▶ _Problem description_: Look below. Copy each line that has "value" in it.

▶ _Extracted information_:
§
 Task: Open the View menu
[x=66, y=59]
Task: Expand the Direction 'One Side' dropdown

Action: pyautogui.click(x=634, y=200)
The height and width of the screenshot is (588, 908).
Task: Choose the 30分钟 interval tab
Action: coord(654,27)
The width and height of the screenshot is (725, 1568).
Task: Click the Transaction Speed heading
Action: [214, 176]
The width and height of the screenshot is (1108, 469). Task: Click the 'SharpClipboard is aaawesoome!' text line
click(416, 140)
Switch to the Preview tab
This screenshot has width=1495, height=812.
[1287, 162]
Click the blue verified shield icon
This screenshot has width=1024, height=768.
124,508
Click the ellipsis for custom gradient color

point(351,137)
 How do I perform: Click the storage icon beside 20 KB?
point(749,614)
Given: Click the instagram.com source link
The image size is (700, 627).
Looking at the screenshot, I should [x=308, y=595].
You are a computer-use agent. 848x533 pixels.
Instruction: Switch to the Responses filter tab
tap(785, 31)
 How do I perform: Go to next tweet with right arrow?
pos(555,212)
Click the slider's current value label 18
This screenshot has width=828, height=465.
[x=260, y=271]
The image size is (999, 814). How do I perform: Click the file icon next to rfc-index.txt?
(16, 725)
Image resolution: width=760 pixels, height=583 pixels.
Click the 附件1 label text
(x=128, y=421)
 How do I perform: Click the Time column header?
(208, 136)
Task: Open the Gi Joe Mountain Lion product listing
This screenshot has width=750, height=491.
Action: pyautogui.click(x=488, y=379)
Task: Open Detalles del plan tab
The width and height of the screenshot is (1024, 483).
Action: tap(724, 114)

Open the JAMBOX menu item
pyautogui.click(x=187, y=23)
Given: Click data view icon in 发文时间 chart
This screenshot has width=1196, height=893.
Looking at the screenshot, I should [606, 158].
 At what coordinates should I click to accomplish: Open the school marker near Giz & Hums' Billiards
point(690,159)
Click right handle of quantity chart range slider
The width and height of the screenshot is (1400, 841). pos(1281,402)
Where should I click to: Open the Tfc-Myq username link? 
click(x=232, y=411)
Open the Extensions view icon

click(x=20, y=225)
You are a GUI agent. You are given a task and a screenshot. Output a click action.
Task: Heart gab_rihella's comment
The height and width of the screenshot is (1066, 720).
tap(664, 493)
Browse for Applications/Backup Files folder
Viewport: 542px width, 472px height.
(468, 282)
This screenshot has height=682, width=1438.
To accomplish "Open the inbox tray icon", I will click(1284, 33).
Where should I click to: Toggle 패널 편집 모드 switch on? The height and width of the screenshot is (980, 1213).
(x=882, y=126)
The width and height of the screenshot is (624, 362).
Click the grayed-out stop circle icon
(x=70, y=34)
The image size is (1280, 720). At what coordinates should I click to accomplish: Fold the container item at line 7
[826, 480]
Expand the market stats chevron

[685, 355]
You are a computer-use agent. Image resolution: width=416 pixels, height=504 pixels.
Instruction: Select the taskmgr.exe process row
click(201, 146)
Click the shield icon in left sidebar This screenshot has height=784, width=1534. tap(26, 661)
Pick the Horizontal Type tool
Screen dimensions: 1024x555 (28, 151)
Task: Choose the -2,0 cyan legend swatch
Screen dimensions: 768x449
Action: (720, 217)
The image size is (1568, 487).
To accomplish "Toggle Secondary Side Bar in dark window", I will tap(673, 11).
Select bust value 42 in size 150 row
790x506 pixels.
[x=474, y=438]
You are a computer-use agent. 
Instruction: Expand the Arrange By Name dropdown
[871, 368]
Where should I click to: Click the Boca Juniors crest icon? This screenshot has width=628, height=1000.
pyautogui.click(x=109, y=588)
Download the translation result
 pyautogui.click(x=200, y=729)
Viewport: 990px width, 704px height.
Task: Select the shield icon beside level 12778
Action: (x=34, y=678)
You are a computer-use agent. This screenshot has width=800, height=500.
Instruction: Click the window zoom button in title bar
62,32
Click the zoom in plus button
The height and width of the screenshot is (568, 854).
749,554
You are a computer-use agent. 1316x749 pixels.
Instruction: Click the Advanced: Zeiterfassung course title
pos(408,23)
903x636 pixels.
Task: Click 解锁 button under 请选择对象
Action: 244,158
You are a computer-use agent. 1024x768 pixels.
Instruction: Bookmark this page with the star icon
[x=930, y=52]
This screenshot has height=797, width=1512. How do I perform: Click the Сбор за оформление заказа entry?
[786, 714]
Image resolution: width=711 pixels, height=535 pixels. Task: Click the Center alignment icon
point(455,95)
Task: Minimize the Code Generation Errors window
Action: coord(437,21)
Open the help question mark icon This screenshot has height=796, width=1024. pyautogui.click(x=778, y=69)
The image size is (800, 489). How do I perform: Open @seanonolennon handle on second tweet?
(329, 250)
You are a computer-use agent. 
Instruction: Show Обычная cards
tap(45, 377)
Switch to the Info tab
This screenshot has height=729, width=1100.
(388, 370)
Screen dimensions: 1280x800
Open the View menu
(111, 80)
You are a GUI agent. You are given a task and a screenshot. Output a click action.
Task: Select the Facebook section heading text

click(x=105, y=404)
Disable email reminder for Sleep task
§
▶ _Answer section_:
Click the slider's current value label 18
Select bust value 42 in size 150 row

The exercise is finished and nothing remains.